We digress to observe that although this act does not embrace a provision for a penalty, the general provisions of the statutes fix the penalty. Cf. SDC 13.0105 and 13.0607.

The title and pertinent parts of Ch. 246, Laws 1953, codified as 1960 Supp. 44.9922, under which defendant was charged reads in part as follows:

"An Act Entitled, An Act Relating to Motor Vehicles, Prohibiting the Driving of Motor Vehicles while under the Influence of Intoxicating Liquor or Narcotic Drugs, Providing Penalties Therefor and Repealing SDC 44.9922." "Section 1. Drunken Driving; Penalties. It shall be unlawful for any person to operate any motor vehicle while under the influence of alcoholic liquor or of any drug. Any person who shall operate any motor vehicle while under the influence of alcoholic liquor or of any drug shall be deemed guilty of a crime and, upon conviction thereof, shall be punished as follows:" (then follows specific penalties for a first, second and third offense.)

For convenience we will refer to the act first quoted as the presumption statute, and the second as the alcoholic liquor statute. As indicated we accept defendant's assumption that this prosecution was brought under the alcoholic liquor statute. The charge is "* * * Helmuth R. Batterman did, then and there, willfully and unlawfully *143 drive and operate a certain motor vehicle upon the public highways and streets of the city of Tripp, Hutchinson County, South Dakota, while he, the said Helmuth R. Batterman, was then and there under the influence of Alcoholic Liquor."

Whether the presumptions for which provision is made in the quoted presumption statute also obtain in prosecutions under the alcoholic liquor statute turns on the intention of the legislature.

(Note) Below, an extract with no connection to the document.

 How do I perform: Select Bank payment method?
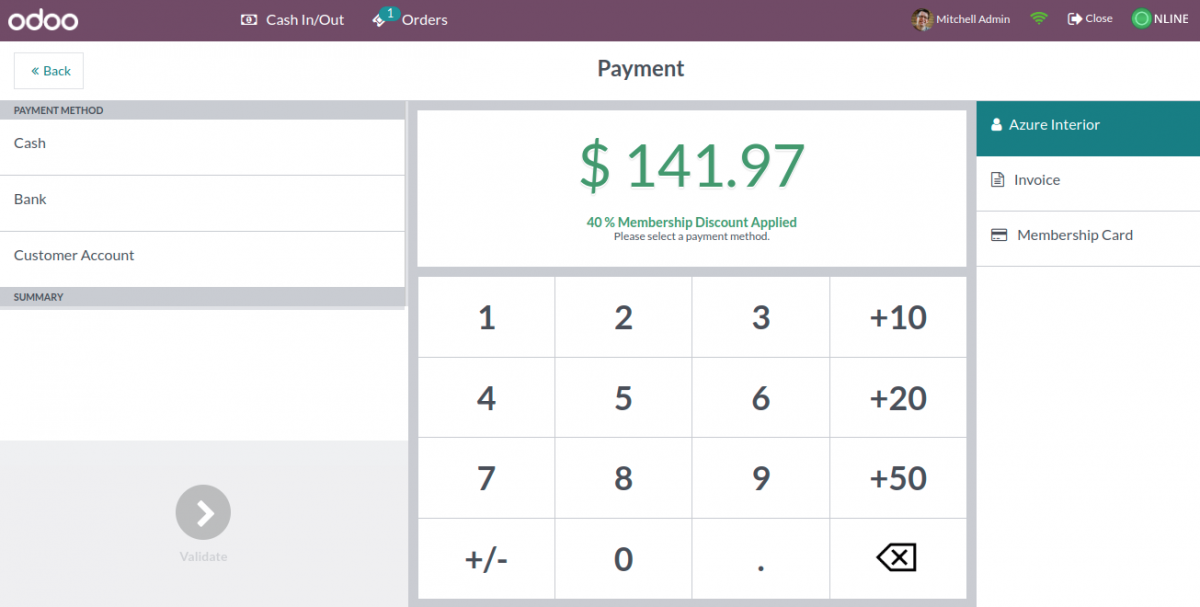(202, 200)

These acts deal with the same subject matter, viz., driving a motor vehicle while under the influence of intoxicating liquor. The presumption statute, it is true, speaks of "any vehicle" but its title limits its scope to motor vehicles. State v. Becker, 3 S.D. 29, 51 N.W. 1018. Alcohol is, of course, the intoxicating principle of liquor. Webster's New International Dictionary, Second Edition. If we were left in doubt that by the employment of the words "alcoholic liquor" the legislature had reference to a liquor which is in fact intoxicating, that doubt would be dispelled by the title to the second act which limits its provisions to "intoxicating liquor". The acts are in pari materia.

This court has written,

"The object of the rule of pari materia is to ascertain and carry into effect the intention of the legislature. It proceeds upon the supposition that the several statutes were governed by one spirit and policy, and were intended to be consistent and harmonious in their several parts and provisions. 50 Am.Jur., Statutes, § 348."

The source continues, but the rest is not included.